The ready availability of occurrence reporting forms is a key element in the consistent self-reporting of adverse events. For cases in the operating room, reporting forms are often attached to the anesthesia record. Similarly, anesthesia-specific incident reporting forms should be immediately at hand as nurses and anesthesiologists are engaged in following through on an acute pain management plan. While occurrence forms are usually completed manually, if large amounts of data will require analysis, it is advisable that these forms be capable of being scanned. A number of computer-ready process improvement tracking tools are commercially available, with several examples provided in ASA’s Quality Management Template. Although self-reporting of adverse outcomes has inherent weaknesses, it has been shown to be more reliable than medical chart review or incident reports and tends to be successful in environments where it is perceived that participation may result in improved patient care [52].

Finally, it is essential that one member of the department of anesthesiology assumes the leadership role regarding quality improvement. This individual is responsible for assuring the consistent reporting of sentinel events (a significant limitation of self-reporting), managing the appropriate analysis of data (usually consisting of at least some type of peer review), and overseeing the adoption of appropriate measures to improve performance and safety.

Conclusion

Anesthesiologists currently have the knowledge as well as the pharmacologic and technological tools necessary to successfully control postoperative orthopedic surgery pain; however, inadequate analgesia continues to be a prominent medical issue. Meeting the challenges of acute pain management in modern community practice requires a comprehensive appreciation of the entire process, physician leadership, and an organizational commitment. Incorporating regional techniques into community practice offers anesthesiologists an opportunity to extend themselves beyond the OR into all patient care areas.
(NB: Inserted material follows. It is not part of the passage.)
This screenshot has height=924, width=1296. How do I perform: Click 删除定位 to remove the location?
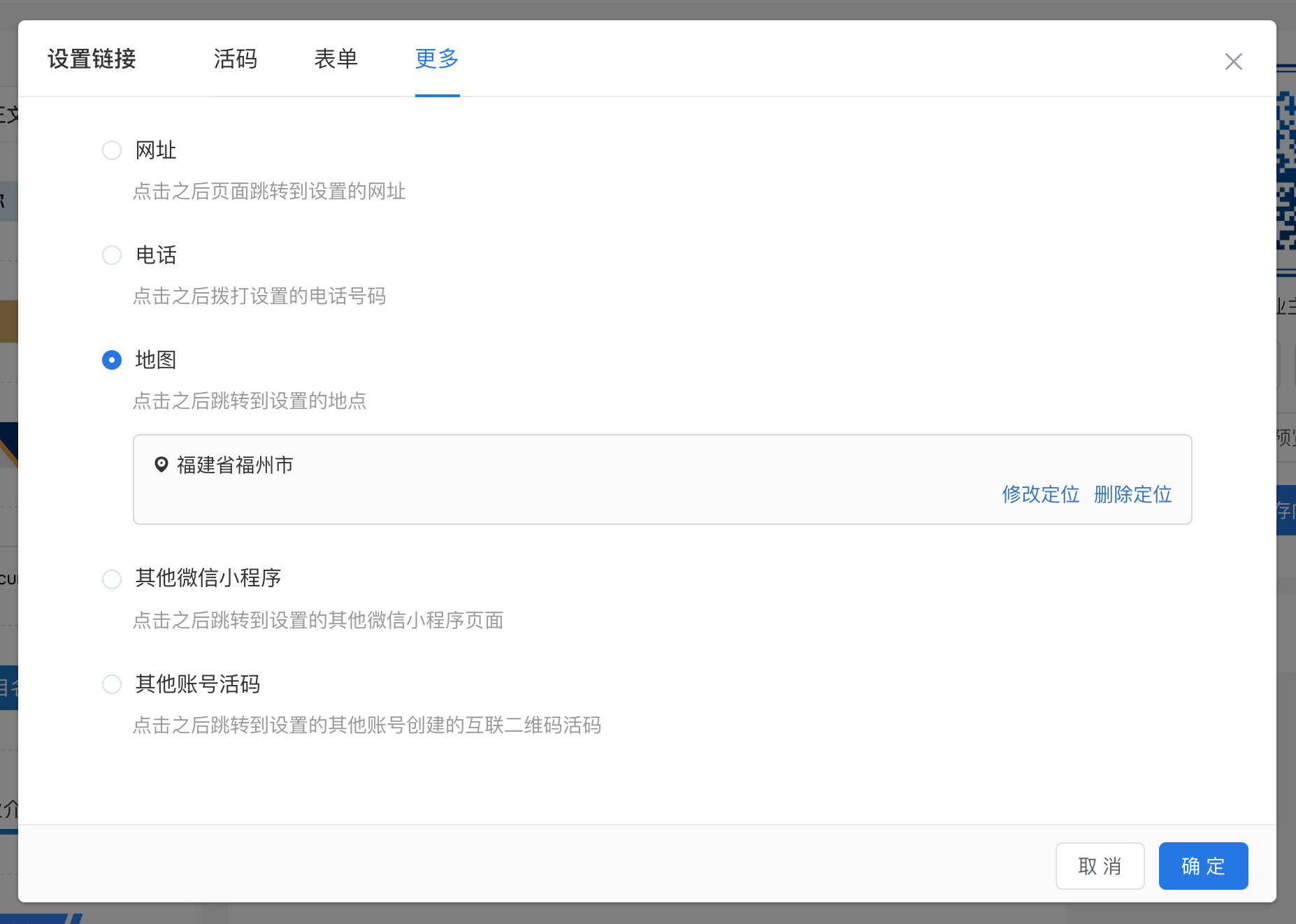tap(1132, 494)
Primarily through the coordinated efforts of our surgical colleagues, anesthesiology and nursing staff, a culture of consistent and efficient pain management can be established in any practice setting in a physician-directed nurse-delivered model.

Clinical Pearls

  • Appoint a physician leader.

  • Establish a core group within the partnership.

  • Identify which surgeons are supportive of the initiative.
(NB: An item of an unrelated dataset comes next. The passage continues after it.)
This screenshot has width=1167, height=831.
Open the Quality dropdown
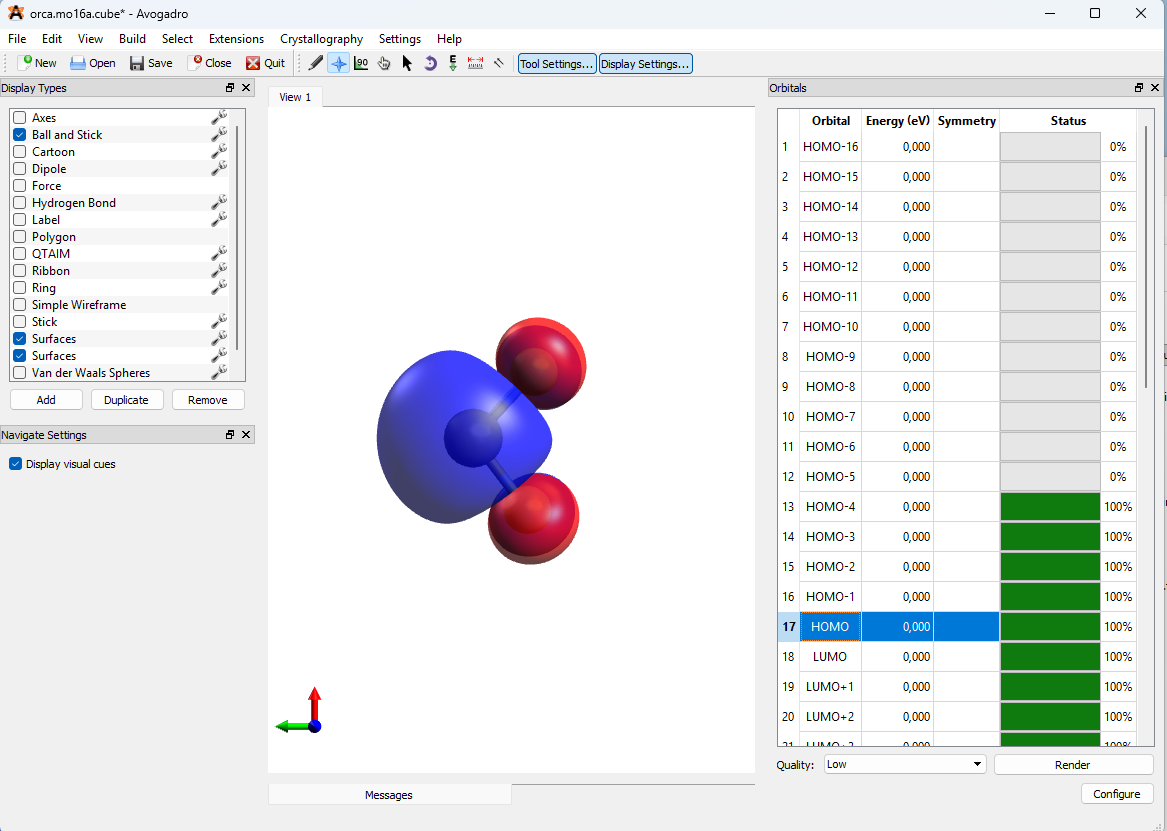pyautogui.click(x=905, y=764)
  • Empower the nursing staff.

  • Create a mobile block cart and utilize the PACU as a block room.

  • Think “complementary.”

  • Operate within your comfort zone.

  • Learn in a logical progression.

  • Develop “clock consciousness” and avoid delays.

  • Incorporate ultrasound into your practice.

  • Manage complications directly.

Ultrasound Pearls

  • After attending a workshop, practice probe ergonomics and visualization of the anatomy on staff members on a daily basis in order to gain proficiency with ultrasound use.

  • Reinforce knowledge of the anatomy by didactic review in a color atlas with ultrasound practice on live models to develop an understanding of the target structures.

  • Start with simple blocks located near easily identifiable structures (i.e., femoral, interscalene).

  • Learn your machine; master knobology, etc. Become familiar with the technical adjustments of the ultrasound machine. Know how to set the optimum balance of frequency, contrast, and depth.

  • Using the in-plane approach where the needle shaft is visualized maximizes the chance of seeing the tip of the needle as you navigate toward the intended structure minimizing the risk of complication.